(DIRECTIONS)
Format the rows below as a JSON list of strings, starting at the row that contains "Cantinho da criatividade (18, 1830)" and ending with the last row, one string per row. Leave out blank lines.

>> START

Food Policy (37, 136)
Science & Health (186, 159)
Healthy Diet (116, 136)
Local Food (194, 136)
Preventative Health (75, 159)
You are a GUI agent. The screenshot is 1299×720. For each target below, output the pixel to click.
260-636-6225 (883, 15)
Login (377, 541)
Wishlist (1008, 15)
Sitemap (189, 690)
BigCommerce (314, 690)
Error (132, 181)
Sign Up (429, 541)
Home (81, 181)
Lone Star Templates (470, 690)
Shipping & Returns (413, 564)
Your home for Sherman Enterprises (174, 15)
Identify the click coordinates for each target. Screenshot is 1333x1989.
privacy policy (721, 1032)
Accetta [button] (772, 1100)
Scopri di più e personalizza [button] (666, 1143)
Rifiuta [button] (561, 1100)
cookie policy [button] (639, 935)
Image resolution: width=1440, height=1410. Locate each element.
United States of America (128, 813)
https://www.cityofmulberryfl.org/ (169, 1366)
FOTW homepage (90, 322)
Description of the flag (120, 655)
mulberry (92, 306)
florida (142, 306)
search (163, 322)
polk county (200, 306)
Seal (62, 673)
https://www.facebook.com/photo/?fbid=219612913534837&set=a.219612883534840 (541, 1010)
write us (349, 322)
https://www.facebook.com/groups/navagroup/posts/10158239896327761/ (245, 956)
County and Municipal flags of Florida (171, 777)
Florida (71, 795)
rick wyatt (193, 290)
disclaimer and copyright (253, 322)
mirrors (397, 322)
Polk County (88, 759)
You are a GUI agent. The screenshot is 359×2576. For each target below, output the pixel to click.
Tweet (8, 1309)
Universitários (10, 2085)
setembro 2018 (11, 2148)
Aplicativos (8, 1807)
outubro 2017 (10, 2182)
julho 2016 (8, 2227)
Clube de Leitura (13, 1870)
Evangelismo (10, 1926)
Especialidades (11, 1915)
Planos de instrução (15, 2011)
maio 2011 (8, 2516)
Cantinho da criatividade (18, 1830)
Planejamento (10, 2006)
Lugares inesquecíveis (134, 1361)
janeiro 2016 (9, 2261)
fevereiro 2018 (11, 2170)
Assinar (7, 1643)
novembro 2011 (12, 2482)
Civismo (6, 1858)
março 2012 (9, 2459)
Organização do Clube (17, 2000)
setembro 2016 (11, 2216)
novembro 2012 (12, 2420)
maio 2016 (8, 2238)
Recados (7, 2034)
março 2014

>> END

(COMPLETE OUTPUT)
[
  "Cantinho da criatividade (18, 1830)",
  "Planejamento (10, 2006)",
  "Lugares inesquecíveis (134, 1361)",
  "janeiro 2016 (9, 2261)",
  "fevereiro 2018 (11, 2170)",
  "Assinar (7, 1643)",
  "novembro 2011 (12, 2482)",
  "Civismo (6, 1858)",
  "março 2012 (9, 2459)",
  "Organização do Clube (17, 2000)",
  "setembro 2016 (11, 2216)",
  "novembro 2012 (12, 2420)",
  "maio 2016 (8, 2238)",
  "Recados (7, 2034)",
  "março 2014"
]